The critics who are calling Sacha Baron Cohen’s Brüno an unfunny, tasteless failure are wrong. Cohen’s latest film is the most effective satire since Jonathan Swift’s Digression on Madness.
Swift’s success in that extraordinary essay was to reach a point where madness and sanity blended into each other. Madness shouted the truth but also nonsense; sanity spoke both reasonably and insanely. The infinite regression of meaning allowed Swift to utter unutterable illuminations about human existence. The gifted satirist knows how to play with masks.
Brüno is not repellent because he is flamboyantly gay. He is a flamboyantly gay man who happens to be repellent.
Speaking of tastelessness, it was Swift who used the fantasy of anal birth to express the source of satirical wit: truth’s essentially asocial, sordid, disreputable nature. The great satirist derives the power of his assault on society from the body’s most ignominious orifice.
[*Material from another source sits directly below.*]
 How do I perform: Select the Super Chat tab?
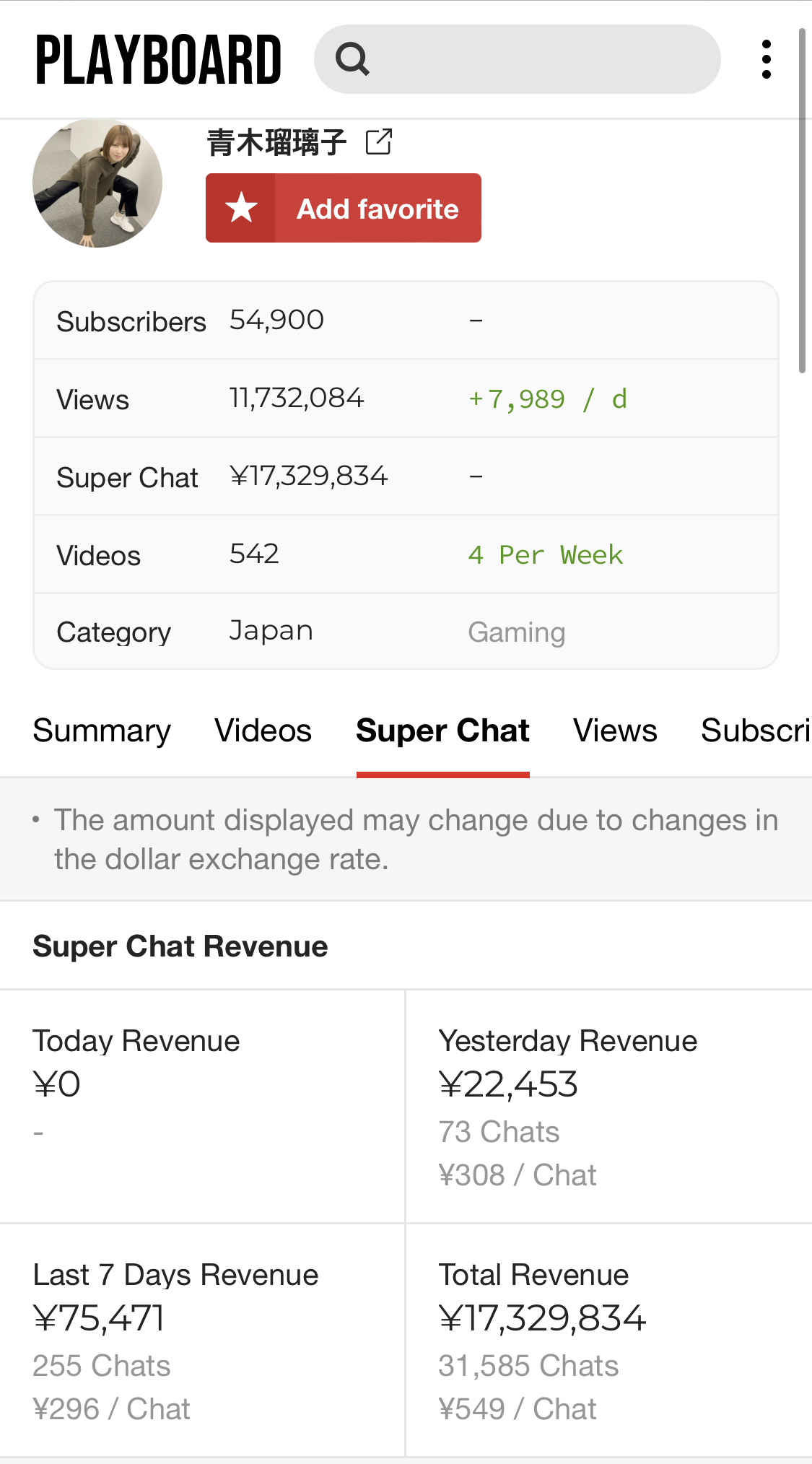pos(442,731)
He doesn’t speak truth to power. That’s boring, and anyway, power knows how to “spin” the truth. Rather, the effective satirist flings shit into power’s face. Real truth isn’t pretty. And it’s hard to wipe off, let alone “spin.”
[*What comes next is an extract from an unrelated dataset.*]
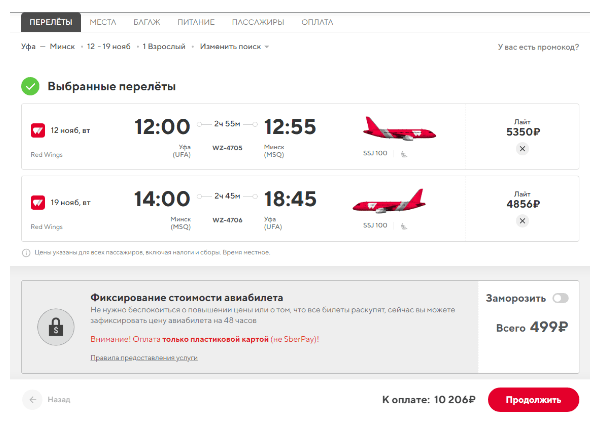Click the lock price-freeze icon
593x426 pixels.
pos(56,327)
There is anality galore in Brüno, the story of a gay Austrian diva, once prominent in the world of European high fashion—he is the former host of an Austrian fashion TV show called Funkyzeit—who falls from grace and travels to America to recover his lost celebrity.
Cohen’s previous satirical persona, Borat, a provocatively clueless visitor from Kazakhstan, also comes to America. But Borat betrayed its comic purposes by ridiculing the easy target of provincial prejudice instead of the subtler and more powerful biases that hide behind some “sophisticated” attitudes. In Brüno, Cohen sets out to correct his mistake by returning to a version of his first persona, Ali G, a similarly clueless white boy who is doing a black rapper who insulted some of the world’s most influential people who naïvely—and opportunistically—appeared as guests on his show.
Cohen’s target in Brüno is, superficially, the absurd pursuit of fame that seems to plague American life. It’s odd, in fact, that no one has made the connection between the media’s weird obsession with the death of Michael Jackson and Cohen’s deconstruction of celebrity hollowness.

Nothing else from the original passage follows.